Count how many lines in the items below contain the string "accomplish", treating uppercase and lowercase as different. Reply with the number only.

Word and item position data:
_ _ _ _

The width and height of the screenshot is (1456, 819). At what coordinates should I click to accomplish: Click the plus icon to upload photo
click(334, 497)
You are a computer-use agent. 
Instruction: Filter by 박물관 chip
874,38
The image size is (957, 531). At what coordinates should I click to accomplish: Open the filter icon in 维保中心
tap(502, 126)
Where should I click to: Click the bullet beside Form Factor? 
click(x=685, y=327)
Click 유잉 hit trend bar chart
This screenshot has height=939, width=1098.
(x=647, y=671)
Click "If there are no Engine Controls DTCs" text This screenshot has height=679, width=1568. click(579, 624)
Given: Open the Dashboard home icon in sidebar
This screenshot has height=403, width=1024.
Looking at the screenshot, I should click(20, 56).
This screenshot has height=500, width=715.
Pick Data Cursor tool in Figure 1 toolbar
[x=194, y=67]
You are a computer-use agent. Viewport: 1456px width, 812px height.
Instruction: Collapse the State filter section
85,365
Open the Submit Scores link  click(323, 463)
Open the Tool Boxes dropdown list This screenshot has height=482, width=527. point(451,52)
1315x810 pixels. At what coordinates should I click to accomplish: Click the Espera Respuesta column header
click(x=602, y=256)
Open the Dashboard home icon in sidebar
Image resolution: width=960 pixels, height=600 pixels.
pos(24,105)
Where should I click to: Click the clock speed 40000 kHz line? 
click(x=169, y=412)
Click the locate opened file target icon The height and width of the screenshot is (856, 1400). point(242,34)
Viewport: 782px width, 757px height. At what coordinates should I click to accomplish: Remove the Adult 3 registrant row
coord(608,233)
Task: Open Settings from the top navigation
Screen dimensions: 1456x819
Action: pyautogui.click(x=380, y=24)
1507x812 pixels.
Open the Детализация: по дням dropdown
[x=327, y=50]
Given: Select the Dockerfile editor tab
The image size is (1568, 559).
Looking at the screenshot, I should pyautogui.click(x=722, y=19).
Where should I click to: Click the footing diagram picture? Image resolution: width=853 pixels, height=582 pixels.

_ _ _ _

◆ Solution to the problem: 4